::: The data :::

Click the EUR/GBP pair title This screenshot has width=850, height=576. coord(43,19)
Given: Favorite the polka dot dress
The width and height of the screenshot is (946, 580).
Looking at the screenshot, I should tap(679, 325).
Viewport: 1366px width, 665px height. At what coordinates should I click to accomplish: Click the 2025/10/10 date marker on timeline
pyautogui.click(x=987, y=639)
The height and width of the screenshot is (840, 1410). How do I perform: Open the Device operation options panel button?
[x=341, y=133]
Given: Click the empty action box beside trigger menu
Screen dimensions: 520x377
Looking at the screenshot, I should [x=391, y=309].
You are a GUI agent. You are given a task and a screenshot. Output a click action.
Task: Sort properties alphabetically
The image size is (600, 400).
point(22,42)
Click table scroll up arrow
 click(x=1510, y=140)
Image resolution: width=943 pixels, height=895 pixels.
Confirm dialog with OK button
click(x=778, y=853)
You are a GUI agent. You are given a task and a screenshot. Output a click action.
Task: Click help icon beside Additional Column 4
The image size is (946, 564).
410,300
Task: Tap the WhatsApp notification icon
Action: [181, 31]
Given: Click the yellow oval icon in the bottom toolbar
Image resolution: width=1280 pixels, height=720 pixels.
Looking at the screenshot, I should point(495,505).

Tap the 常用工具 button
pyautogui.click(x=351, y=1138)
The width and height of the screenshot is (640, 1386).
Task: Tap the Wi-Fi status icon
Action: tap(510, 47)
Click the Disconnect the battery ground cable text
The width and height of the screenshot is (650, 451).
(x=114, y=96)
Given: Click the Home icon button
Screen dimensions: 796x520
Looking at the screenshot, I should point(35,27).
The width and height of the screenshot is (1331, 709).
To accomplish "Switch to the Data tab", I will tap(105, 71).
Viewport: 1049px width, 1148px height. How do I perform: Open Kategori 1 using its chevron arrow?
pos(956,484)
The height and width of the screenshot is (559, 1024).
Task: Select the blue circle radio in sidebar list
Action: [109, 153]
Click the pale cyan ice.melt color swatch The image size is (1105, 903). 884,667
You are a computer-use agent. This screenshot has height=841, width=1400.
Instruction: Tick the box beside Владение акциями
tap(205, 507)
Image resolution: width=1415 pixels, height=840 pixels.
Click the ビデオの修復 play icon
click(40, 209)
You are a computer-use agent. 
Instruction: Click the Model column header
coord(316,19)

:::

__Given problem__: Copy the items above word for word, from the line containing "The width and height of the screenshot is (1331, 709)." through the line containing "tap(205, 507)", including both of those lines.

__Answer below__:
The width and height of the screenshot is (1331, 709).
To accomplish "Switch to the Data tab", I will tap(105, 71).
Viewport: 1049px width, 1148px height. How do I perform: Open Kategori 1 using its chevron arrow?
pos(956,484)
The height and width of the screenshot is (559, 1024).
Task: Select the blue circle radio in sidebar list
Action: [109, 153]
Click the pale cyan ice.melt color swatch The image size is (1105, 903). 884,667
You are a computer-use agent. This screenshot has height=841, width=1400.
Instruction: Tick the box beside Владение акциями
tap(205, 507)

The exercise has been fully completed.